◆ **Data for the task**
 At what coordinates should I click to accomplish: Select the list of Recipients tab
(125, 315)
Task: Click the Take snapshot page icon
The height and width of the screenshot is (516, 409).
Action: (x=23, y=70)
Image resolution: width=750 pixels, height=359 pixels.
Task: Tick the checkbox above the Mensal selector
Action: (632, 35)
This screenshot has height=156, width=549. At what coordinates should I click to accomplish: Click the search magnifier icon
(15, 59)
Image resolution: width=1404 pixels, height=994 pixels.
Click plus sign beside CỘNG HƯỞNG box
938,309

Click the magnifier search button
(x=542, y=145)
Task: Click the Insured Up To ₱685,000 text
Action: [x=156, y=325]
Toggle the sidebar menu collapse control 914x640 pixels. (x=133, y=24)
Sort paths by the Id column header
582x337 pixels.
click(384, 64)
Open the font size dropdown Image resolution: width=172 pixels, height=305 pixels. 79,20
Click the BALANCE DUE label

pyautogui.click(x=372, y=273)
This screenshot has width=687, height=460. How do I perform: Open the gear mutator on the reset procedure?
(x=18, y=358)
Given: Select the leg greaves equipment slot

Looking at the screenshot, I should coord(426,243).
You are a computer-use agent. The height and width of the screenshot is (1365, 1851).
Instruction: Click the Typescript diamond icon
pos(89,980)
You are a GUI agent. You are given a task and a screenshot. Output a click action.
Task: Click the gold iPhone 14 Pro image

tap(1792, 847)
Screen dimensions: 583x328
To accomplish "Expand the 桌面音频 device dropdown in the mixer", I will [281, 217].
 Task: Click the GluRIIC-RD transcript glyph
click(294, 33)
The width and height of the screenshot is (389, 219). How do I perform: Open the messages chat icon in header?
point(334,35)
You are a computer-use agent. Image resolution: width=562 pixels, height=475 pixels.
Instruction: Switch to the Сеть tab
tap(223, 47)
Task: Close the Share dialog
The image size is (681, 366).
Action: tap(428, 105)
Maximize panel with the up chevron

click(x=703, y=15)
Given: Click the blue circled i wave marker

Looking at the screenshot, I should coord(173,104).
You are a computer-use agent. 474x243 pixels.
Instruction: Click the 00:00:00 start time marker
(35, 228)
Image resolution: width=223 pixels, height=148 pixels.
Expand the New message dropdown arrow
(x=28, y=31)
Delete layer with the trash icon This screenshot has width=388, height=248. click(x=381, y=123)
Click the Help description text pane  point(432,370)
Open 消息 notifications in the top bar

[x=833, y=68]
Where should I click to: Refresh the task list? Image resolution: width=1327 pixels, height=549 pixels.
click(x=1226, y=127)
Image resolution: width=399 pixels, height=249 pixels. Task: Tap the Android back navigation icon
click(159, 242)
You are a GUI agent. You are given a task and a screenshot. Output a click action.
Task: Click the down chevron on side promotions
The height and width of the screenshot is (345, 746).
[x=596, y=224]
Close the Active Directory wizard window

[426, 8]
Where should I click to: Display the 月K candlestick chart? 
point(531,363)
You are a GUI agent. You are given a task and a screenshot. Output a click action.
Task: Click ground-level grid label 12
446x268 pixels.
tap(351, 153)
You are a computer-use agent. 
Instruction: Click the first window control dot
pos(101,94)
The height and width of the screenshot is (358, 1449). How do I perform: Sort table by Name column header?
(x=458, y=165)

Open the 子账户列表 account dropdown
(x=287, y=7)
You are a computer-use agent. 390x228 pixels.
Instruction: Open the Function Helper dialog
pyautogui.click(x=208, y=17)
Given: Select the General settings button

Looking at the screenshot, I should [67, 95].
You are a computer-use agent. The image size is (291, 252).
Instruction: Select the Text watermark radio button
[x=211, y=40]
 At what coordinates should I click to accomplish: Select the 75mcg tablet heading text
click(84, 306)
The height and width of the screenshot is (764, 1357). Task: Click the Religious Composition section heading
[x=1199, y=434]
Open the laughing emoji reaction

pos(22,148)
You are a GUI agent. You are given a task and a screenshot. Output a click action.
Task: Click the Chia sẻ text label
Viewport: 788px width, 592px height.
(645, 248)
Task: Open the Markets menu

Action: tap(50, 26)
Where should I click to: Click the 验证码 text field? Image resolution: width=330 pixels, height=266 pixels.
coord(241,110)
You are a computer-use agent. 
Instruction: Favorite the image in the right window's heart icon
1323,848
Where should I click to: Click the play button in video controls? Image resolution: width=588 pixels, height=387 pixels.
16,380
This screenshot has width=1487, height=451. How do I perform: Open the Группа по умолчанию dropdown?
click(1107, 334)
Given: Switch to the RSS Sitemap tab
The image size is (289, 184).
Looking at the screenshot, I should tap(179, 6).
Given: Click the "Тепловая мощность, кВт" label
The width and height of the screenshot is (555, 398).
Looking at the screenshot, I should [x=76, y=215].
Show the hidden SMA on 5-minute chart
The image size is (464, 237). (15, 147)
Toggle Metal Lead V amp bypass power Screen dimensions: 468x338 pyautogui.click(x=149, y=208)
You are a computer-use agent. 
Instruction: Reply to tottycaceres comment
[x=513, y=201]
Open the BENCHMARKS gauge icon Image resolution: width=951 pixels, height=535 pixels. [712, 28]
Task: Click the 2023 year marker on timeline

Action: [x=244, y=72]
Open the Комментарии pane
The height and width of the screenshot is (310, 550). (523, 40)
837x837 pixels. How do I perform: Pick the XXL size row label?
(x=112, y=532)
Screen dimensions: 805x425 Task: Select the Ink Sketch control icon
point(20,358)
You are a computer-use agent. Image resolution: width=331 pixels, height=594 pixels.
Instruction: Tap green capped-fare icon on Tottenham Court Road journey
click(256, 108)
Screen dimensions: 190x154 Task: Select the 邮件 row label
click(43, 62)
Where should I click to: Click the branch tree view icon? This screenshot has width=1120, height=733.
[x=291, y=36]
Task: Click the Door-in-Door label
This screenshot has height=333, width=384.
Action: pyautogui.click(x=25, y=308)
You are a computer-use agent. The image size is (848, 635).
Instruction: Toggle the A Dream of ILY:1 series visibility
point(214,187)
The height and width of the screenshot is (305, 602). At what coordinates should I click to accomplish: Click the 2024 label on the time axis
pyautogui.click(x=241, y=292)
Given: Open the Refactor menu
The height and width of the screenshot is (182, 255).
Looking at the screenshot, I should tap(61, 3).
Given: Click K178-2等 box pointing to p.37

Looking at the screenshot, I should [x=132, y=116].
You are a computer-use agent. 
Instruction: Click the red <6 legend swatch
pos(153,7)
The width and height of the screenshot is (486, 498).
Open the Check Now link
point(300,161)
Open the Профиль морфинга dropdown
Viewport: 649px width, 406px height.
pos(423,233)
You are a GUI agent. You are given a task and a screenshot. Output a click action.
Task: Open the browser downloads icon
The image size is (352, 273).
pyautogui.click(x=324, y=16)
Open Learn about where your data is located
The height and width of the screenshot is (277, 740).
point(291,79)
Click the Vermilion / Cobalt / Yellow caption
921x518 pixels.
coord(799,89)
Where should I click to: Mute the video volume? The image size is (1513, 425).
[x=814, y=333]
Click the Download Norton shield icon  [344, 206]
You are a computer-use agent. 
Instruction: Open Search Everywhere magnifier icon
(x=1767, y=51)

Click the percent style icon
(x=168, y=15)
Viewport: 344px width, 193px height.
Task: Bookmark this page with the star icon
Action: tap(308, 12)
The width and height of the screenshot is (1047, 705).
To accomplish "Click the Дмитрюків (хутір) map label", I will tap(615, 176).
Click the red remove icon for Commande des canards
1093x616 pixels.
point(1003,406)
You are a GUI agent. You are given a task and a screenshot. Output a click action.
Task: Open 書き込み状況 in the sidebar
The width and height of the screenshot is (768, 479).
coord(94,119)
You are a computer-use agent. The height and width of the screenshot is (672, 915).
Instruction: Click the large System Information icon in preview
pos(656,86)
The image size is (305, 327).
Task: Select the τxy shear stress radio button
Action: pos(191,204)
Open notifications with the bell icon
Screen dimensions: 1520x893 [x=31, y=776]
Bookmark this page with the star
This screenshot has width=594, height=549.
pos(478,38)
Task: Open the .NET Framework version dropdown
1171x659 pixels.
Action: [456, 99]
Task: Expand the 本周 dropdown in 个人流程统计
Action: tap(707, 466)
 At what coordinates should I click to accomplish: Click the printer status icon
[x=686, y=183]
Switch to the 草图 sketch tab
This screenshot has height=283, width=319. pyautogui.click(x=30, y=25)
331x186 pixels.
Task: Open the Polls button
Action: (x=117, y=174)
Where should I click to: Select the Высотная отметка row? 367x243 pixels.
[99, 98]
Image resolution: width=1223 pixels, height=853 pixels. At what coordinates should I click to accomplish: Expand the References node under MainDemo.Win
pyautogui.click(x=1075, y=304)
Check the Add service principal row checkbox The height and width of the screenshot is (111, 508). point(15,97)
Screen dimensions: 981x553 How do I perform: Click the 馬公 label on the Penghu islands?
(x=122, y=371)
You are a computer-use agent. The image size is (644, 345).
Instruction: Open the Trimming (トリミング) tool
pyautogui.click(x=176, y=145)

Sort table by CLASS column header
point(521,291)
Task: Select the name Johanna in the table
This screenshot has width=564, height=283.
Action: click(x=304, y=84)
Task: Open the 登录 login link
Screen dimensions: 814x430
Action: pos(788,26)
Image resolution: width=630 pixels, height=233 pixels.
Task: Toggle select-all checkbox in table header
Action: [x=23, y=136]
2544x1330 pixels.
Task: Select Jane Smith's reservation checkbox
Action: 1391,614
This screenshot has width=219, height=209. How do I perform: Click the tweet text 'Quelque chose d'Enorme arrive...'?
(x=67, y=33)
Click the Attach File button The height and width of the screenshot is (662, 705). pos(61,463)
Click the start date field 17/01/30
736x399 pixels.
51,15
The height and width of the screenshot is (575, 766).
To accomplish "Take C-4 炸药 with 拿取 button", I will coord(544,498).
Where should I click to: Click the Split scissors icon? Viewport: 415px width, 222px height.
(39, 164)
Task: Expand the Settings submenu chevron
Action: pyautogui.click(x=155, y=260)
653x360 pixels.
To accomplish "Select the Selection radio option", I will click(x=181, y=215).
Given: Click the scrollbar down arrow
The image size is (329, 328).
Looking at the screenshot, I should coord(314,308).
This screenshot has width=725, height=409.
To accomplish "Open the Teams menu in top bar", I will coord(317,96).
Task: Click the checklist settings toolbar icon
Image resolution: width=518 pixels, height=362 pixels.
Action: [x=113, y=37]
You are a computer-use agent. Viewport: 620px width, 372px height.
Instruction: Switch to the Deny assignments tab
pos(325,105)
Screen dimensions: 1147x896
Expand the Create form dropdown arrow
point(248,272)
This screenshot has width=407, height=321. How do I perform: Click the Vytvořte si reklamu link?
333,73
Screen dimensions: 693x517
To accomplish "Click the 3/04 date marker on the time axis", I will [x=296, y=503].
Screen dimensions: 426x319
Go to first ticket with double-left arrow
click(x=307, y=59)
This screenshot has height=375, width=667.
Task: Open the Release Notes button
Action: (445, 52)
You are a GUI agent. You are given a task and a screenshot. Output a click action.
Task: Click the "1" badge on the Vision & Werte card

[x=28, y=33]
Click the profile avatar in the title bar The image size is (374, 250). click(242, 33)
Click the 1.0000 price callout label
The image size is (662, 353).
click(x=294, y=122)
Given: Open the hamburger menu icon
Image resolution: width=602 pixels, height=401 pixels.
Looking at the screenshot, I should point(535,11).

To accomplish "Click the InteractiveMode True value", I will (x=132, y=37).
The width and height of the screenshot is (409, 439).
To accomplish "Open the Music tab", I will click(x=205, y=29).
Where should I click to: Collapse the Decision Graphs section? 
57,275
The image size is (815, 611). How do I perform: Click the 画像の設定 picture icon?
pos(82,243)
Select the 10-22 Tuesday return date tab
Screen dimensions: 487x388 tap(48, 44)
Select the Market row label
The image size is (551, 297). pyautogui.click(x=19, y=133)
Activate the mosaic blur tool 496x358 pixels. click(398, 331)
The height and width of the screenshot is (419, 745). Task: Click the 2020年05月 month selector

◆ **What is being asked**
Copy everything from the line containing "tablet heading text" down to the line containing "pos(22,148)" from the records, replacing "emoji" with "smiley" and changing nothing else.

◆ **Written response**
 At what coordinates should I click to accomplish: Select the 75mcg tablet heading text
click(84, 306)
The height and width of the screenshot is (764, 1357). Task: Click the Religious Composition section heading
[x=1199, y=434]
Open the laughing smiley reaction

pos(22,148)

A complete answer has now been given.